IFC Markets Tech Analysis

On the 4-hour timeframe #C-LHOG: H4 is rising above the 50-period moving average MA(50), which has leveled off. We believe the bullish momentum will continue after the price breaches above the upper Donchian boundary at 51.69. This level can be used as an entry point for placing a pending order to buy. The stop loss can be placed below 48.93. After placing the pending order the stop loss is to be moved every day to the next fractal low, following Parabolic signals. Thus, we are changing the expected profit/loss ratio to the breakeven point. If the price meets the stop-loss level (48.93) without reaching the order (51.69) we recommend cancelling the order: the market sustains internal changes which were not taken into account.

Fundamental Analysis

China’s pork imports have risen after a collapse in domestic pork production caused by an epidemic of African swine fever. Will the lean hog price continue rising?

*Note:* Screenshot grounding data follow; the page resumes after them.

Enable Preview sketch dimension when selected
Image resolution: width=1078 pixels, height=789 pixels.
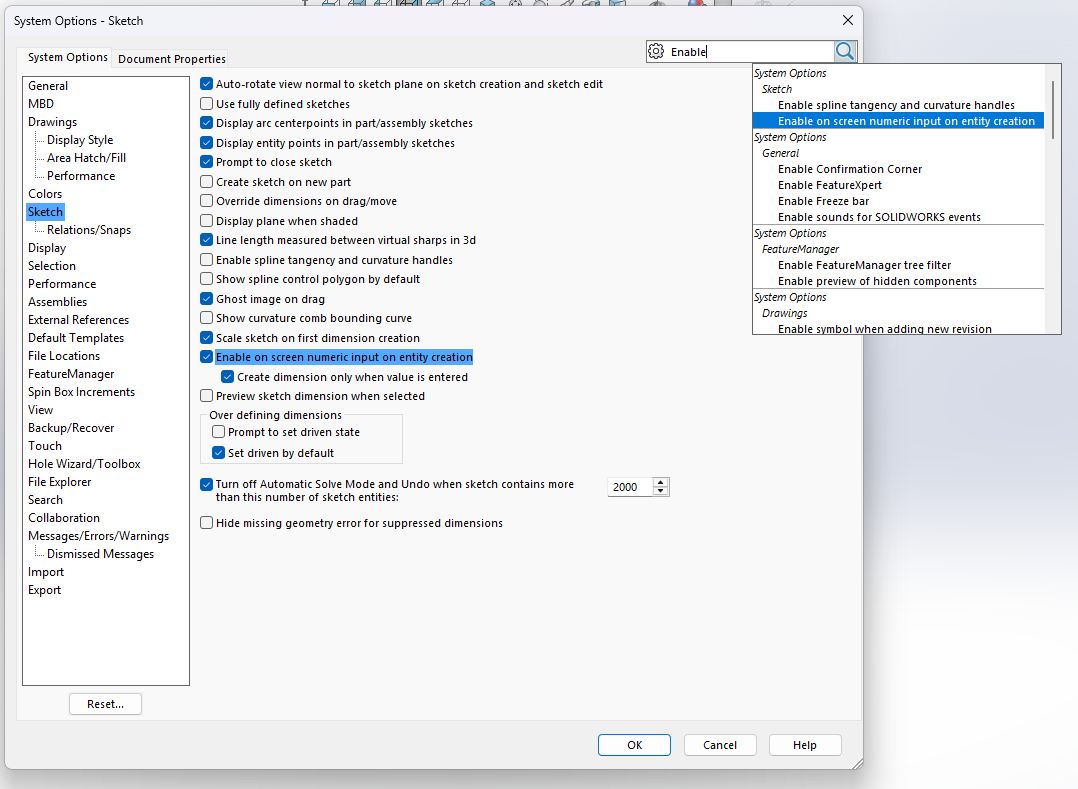pyautogui.click(x=207, y=396)
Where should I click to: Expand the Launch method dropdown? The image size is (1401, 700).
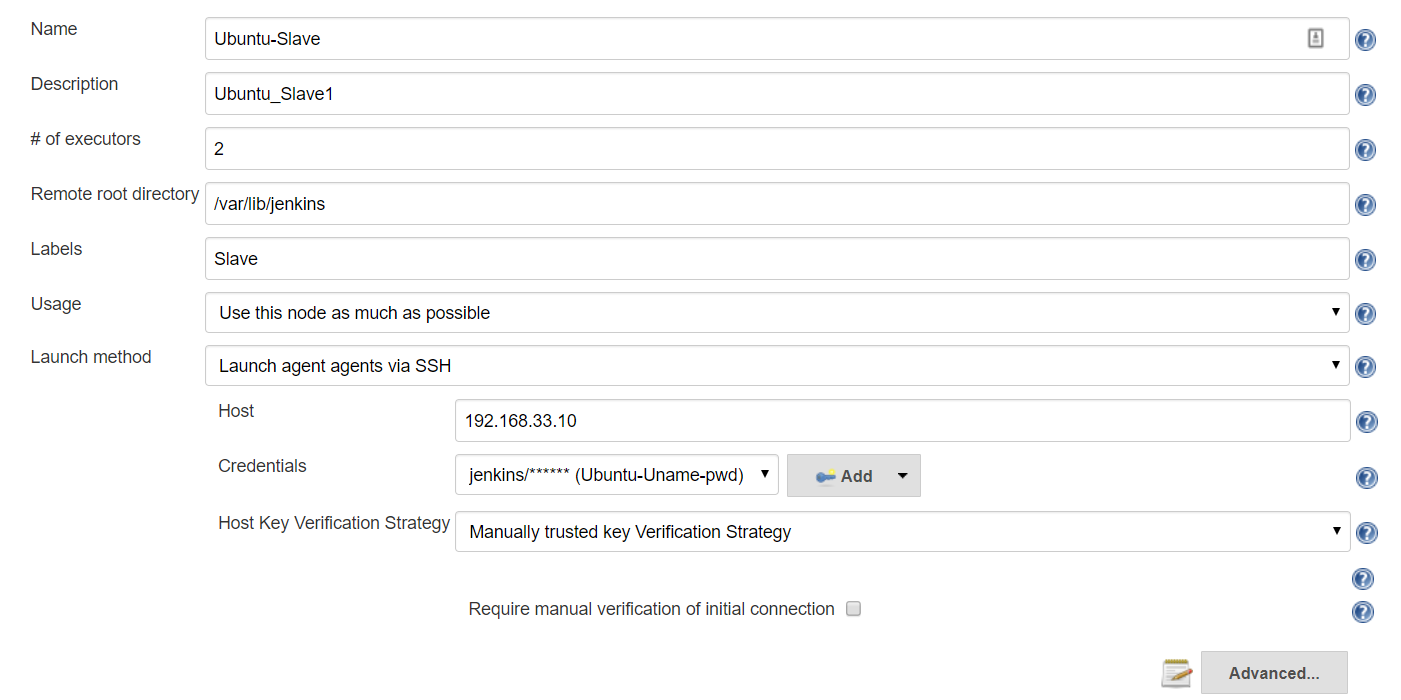pos(776,366)
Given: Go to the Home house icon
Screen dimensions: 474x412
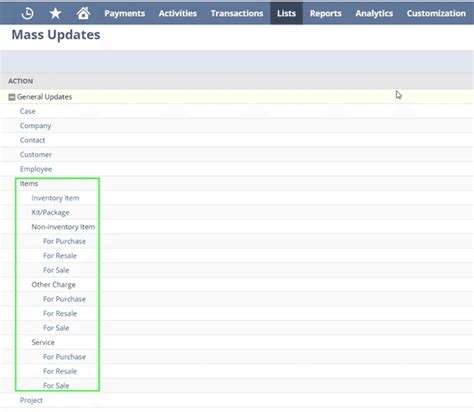Looking at the screenshot, I should tap(83, 13).
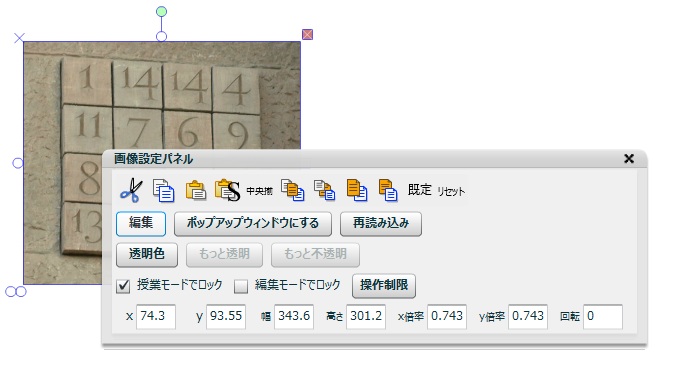Click the first layer-order icon after 中央揃
This screenshot has height=367, width=674.
[293, 190]
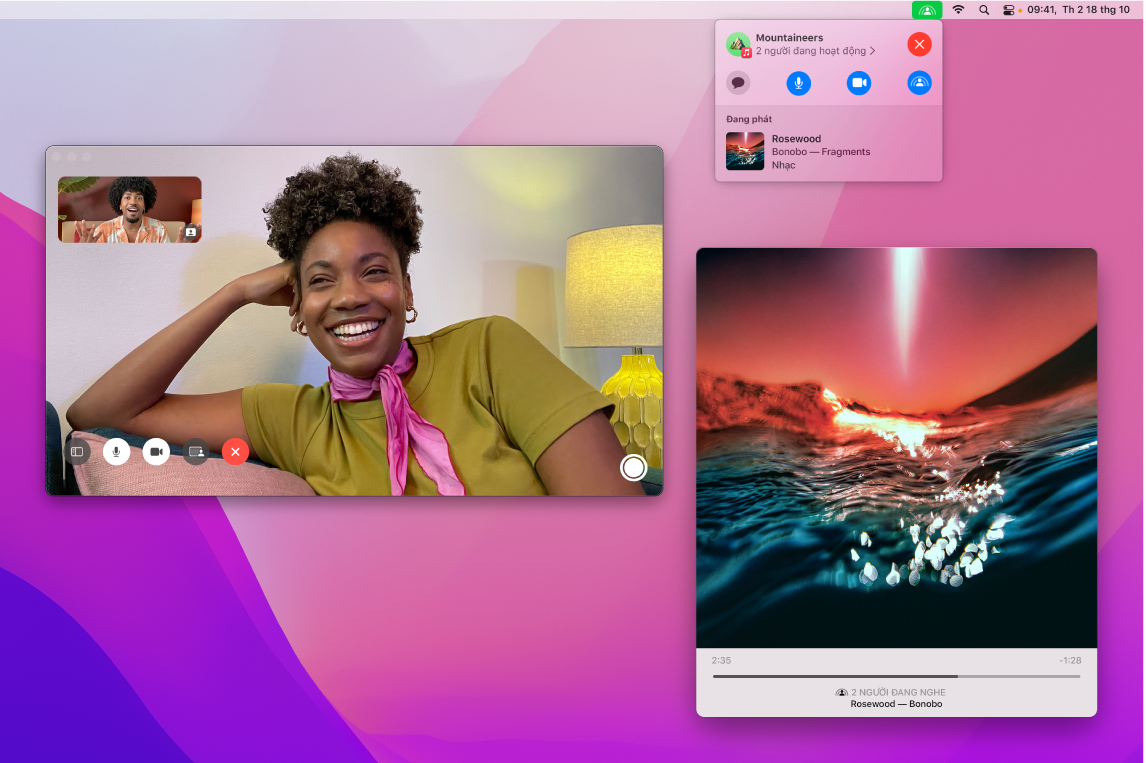Open Messages from the Mountaineers notification

(x=738, y=83)
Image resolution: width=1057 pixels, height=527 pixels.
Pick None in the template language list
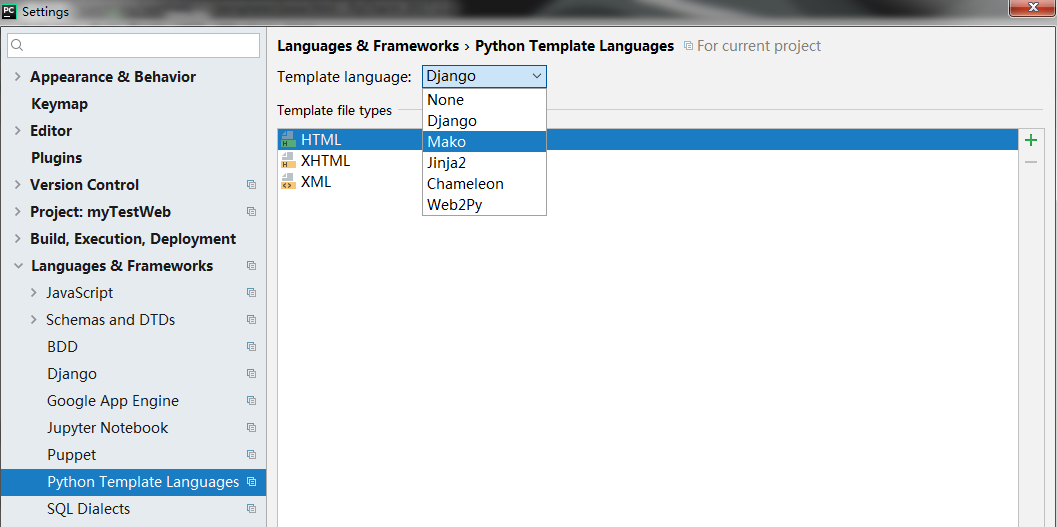click(x=445, y=100)
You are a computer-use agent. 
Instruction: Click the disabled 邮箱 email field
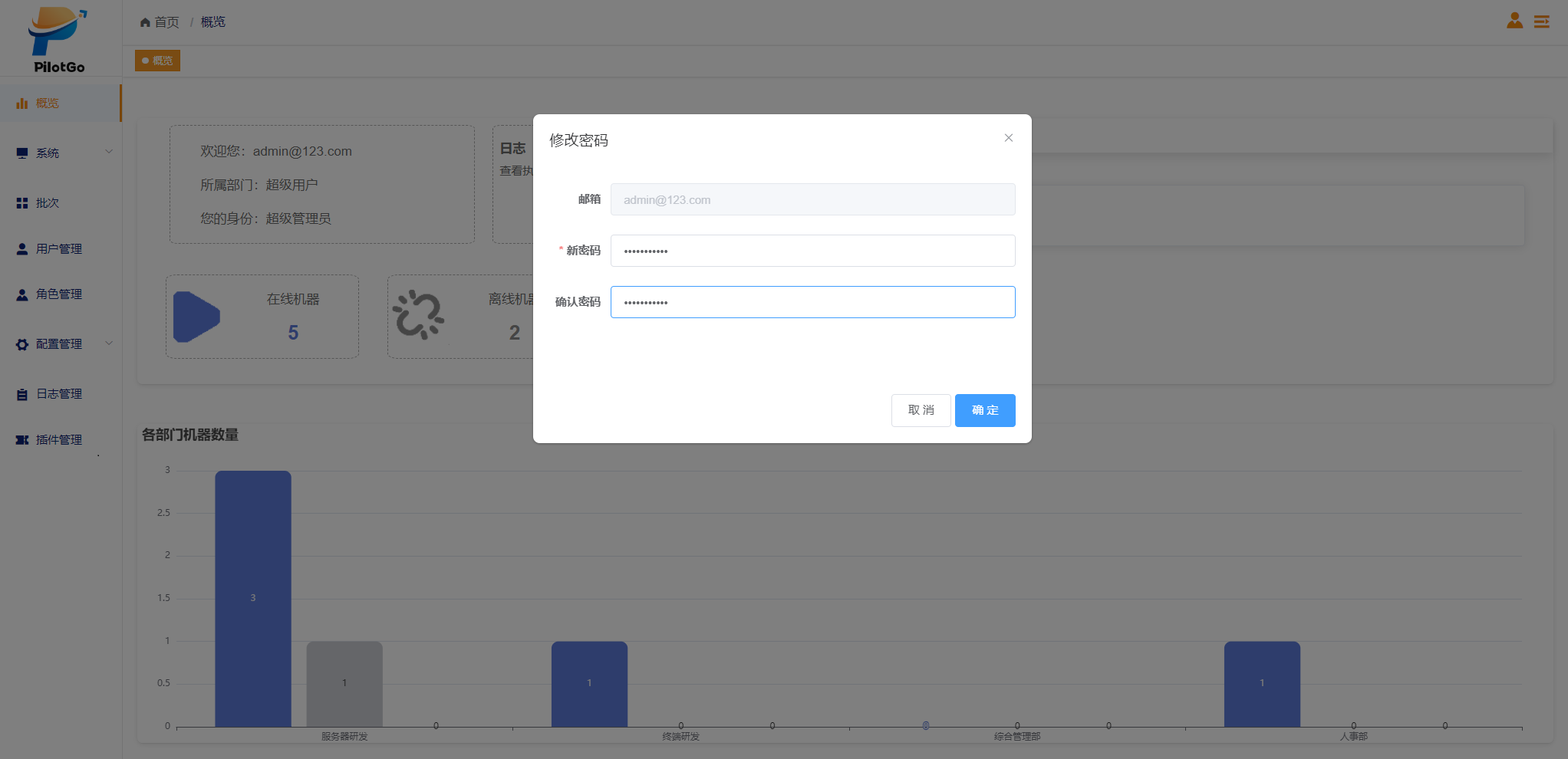(x=812, y=199)
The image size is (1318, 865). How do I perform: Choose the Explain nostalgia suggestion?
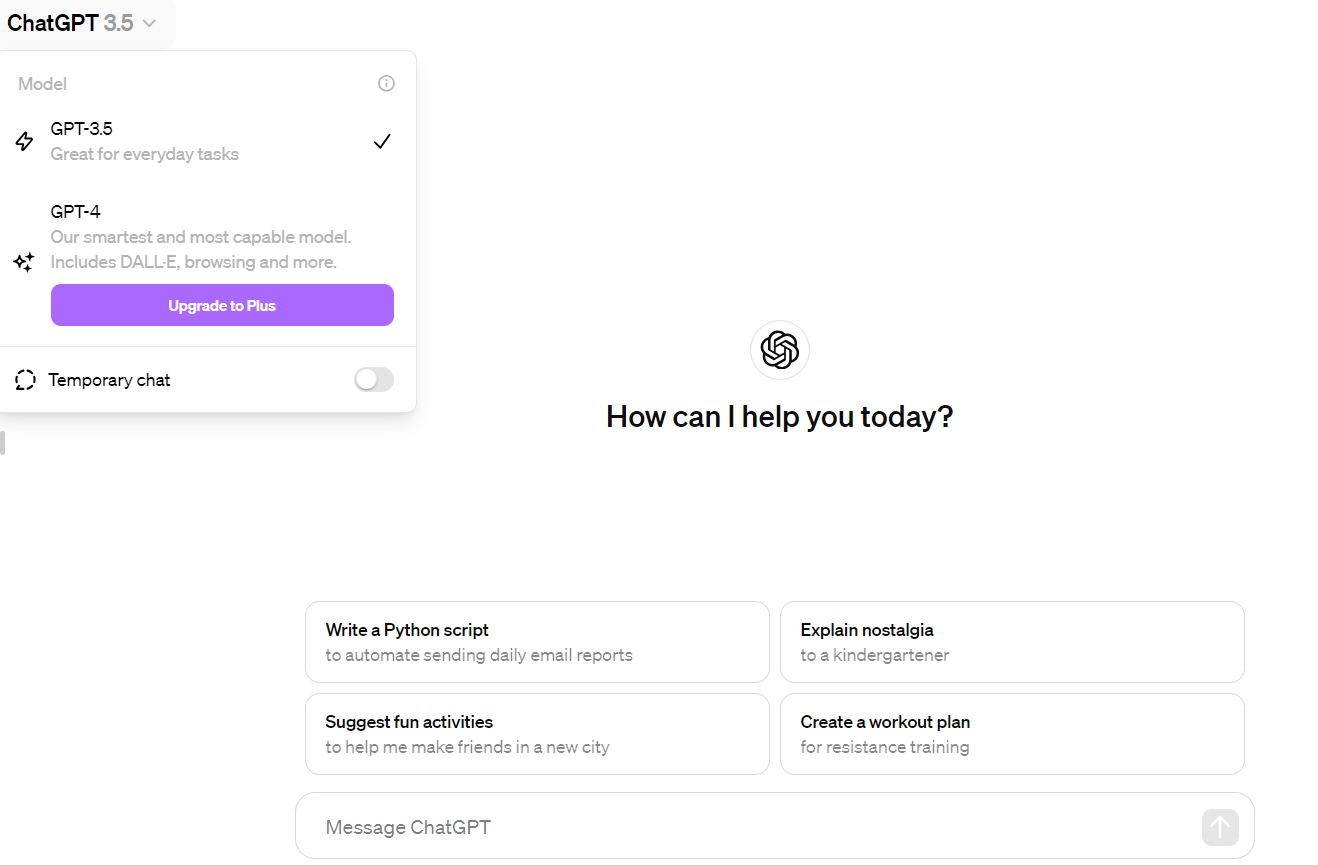click(x=1012, y=642)
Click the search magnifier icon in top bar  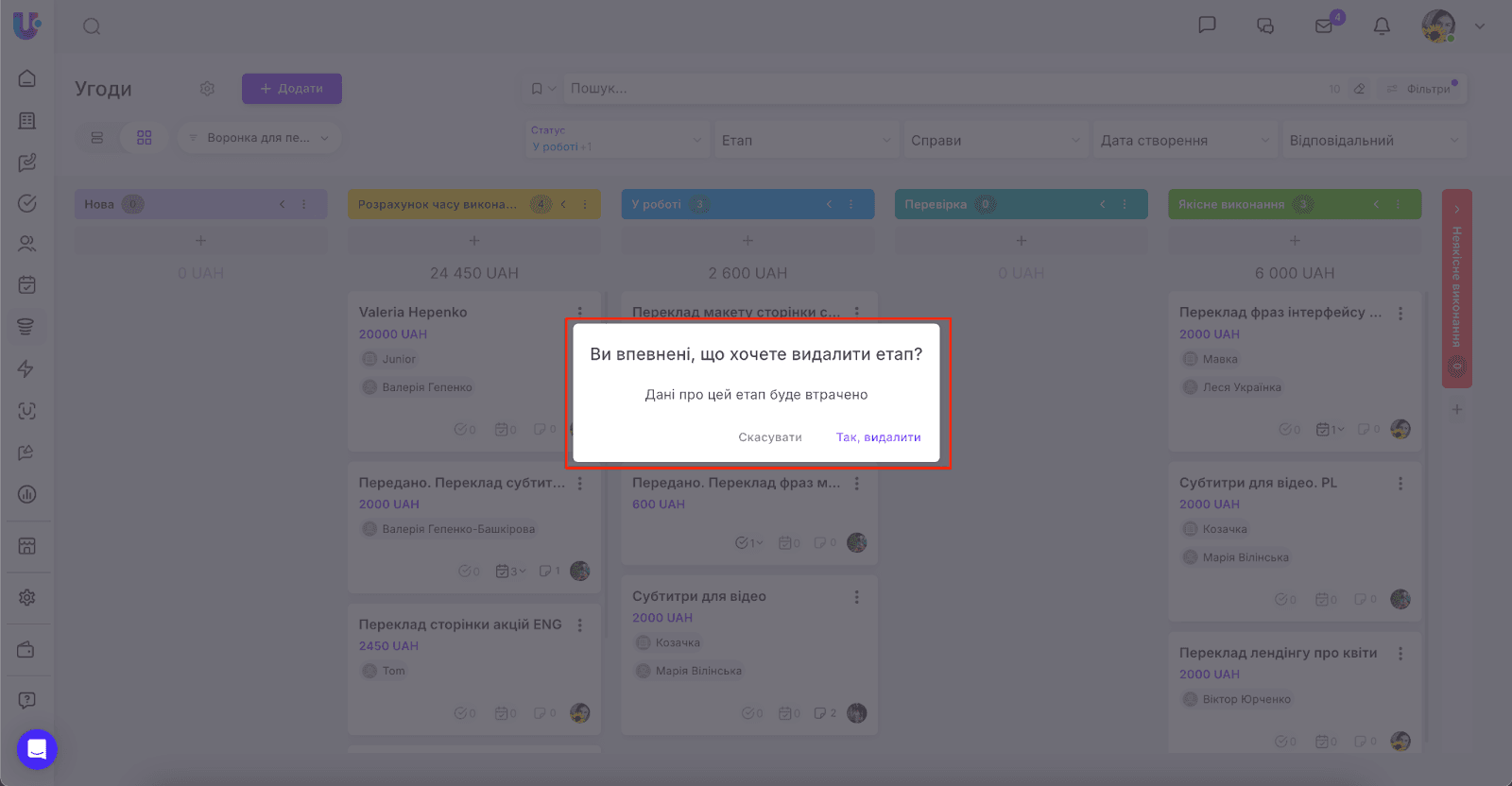pos(92,26)
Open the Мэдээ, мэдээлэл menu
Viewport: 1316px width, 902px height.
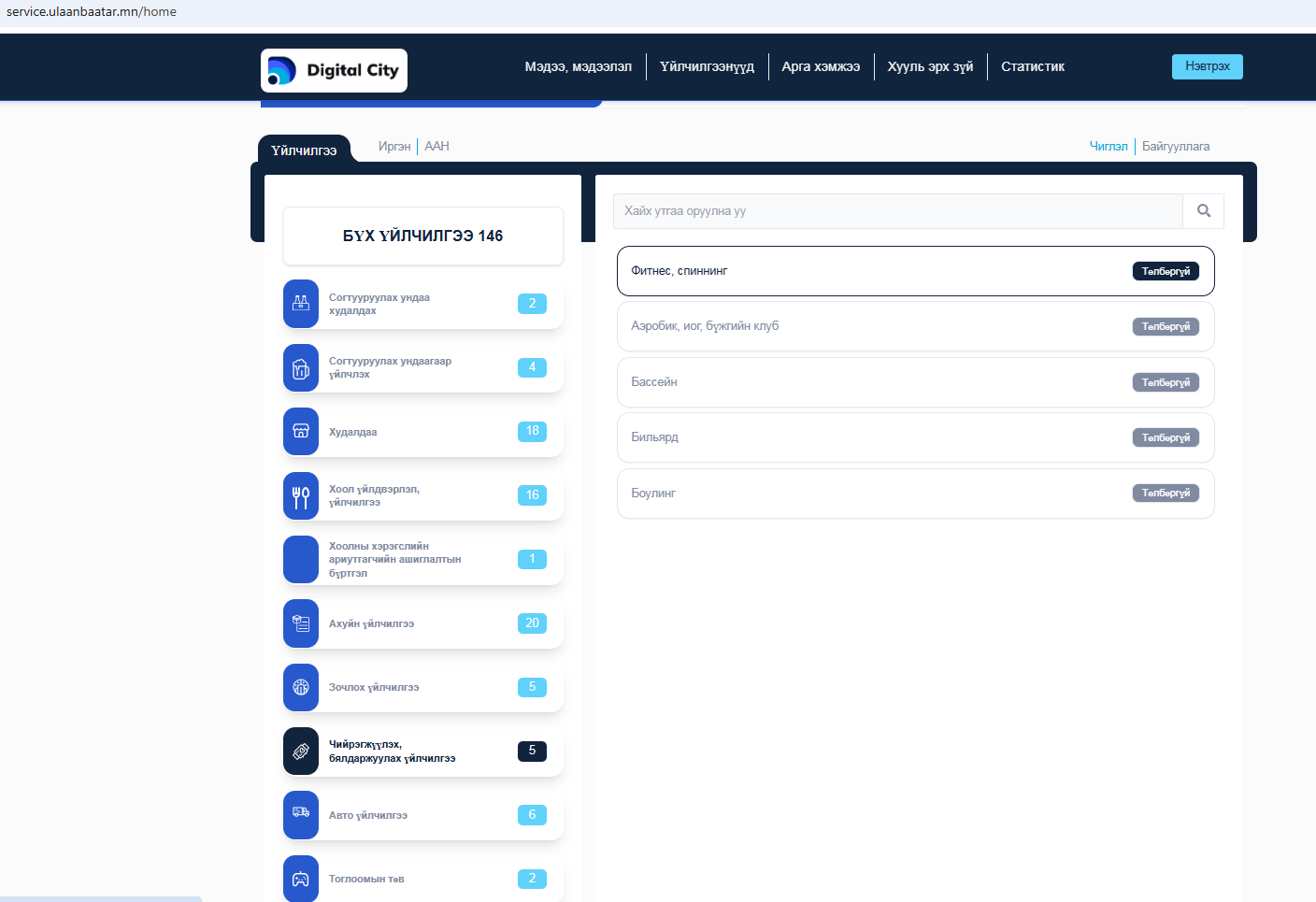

China’s imports of pork are on the rise. Its January to June imports of pork were at 2.12 million tons in the first six months of the year, up 140% over the same period a year ago, according to China’s General Administration of Customs. China is the second largest pork importing country in the world after Japan, accounting for $4.5 billion (14.1%) of total imported pork in the world in 2019. Rising Chinese pork imports are bullish for LHOG. However China has started testing containers of frozen food for the presence of the coronavirus, and additional testing will negatively affect its meat imports. Likely drop in Chinese pork imports due to testing requirement is a downside risk for LHOG.